|
|
|
|
|
by potatolicious
5761 days ago
|
|
As someone who went through the tortuous education system in Taiwan, where the culture of cram schools also existed, and standardized testing was king, I would not wish it upon anyone. In fact, I think cram schools are one of the worst ideas ever conceived in education. All it does is created socially retarded (in the non-derogatory way) children unable to deal with anything that doesn't come out of a textbook, with no discernible life skills whatsoever. I've spent years unlearning things from that stage of my life, and I'm still not done. Every day I'm learning social norms and life knowledge that I honestly should have found out at age 12, not age 24. When you send kids to a public school for 8 hours, then spend the next 6 hours not interacting with people, and instead cramming for their next exam so they won't be hopelessly left behind, you're creating a massive social problem for later.
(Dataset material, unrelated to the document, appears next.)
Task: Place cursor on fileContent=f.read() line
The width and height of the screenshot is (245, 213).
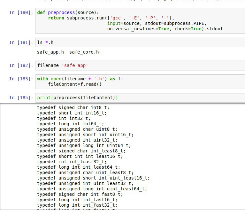Action: 75,84
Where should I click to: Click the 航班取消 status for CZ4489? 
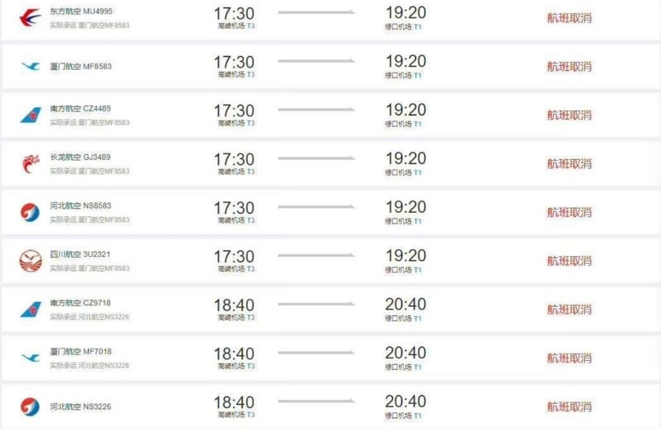click(569, 115)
When your children's only free time in a day is spent wolfing down packed dinner while the taxicab speeds from one cram class to another, you are doing yourself and your children a grave disservice. There is a fundamental difference between school and education, one would be wise not to confuse the two. More schooling is an absolutely ass backwards solution to our educational problems. The solution is better education, not slapping de facto mandatory private schools on top and making our kids work more hours than an EA employee. |
|
That said, I don't want to give the impression that cram school culture should accepted and imported wholesale to America. I used cram schools as an example of outside forces based in capitalism acting as a self-correcting mechanism for a public school system. Given the political difficulties of transforming public schools, I think it would be helpful to have at least one place students can go to receive an education.